Cool, that's great to hear. Thanks for the response.
Respectfully, David N. Blank-Edelman Director of Technology College of Computer Science Northeastern University
John Denholm johnd@ThePLAnet.net writes:
Yeah, that's better now. We used to get that a lot - part of the problem can be the interaction of Cisco switches and Netapps - the Cisco can take a short while to figure out that the link is back up to a Netapp and the mail falls on the floor while waiting for that.
Some time ago, presumably at the insistence of ourselves and others, Netapp inserted a 30 second wait and retry loop into bootup, and now I think it gives autosupport 4 or 5 tries over a couple of minutes. We always get autosupport off them now. Not that, I admit, we've had a crash message in a while, but we never used to get them on reboots either :<
As for dealing with network or DNS or whatever not coming back, one thing you can do is specify your mailhost wholely by IP - while fractionally more work to maintain if the boxes on your network change frequently, it requires a little less to go right.
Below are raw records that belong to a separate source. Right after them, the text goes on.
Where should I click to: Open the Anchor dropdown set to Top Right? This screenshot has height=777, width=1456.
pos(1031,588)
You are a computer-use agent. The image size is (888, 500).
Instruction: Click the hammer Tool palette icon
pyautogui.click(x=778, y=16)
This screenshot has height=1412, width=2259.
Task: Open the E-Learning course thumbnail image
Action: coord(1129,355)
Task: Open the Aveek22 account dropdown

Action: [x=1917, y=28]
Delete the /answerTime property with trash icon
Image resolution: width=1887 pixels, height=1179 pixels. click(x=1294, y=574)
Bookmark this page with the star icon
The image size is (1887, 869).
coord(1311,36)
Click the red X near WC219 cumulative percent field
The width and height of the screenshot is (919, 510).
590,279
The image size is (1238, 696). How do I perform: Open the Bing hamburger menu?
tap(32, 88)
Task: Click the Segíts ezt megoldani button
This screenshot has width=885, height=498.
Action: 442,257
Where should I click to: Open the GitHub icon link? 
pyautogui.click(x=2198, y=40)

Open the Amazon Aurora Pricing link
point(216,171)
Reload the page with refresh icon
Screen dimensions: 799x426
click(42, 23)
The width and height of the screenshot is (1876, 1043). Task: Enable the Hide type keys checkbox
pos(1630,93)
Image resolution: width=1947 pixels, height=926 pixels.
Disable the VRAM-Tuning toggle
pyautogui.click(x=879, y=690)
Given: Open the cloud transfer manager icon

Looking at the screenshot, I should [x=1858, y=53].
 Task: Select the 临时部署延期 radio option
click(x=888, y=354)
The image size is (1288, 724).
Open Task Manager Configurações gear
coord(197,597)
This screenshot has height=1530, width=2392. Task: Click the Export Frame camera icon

If you are worried about missing a crash, use snmp monitoring and grab system.sysUptime.0, which is the uptime in hundredths of seconds. I run a large number of netapps of different breeds, and I just run a perl script which grabs the uptime off every one every 10 minutes. Any crashes are immediately apparent. It could also write to file and compare current uptime to previous uptime - if uptime drops, it can sms you, mail you, sound sires, flash lights, whatever :>
Now I just wish they'd get it right with the caches. They still only try mailing autosupport once :p
J
# John Denholm johnd@theplanet.net #
# Webcache & Filer Administrator, Planet Online +44 113 207 6357 #
Error 404: There is no spoon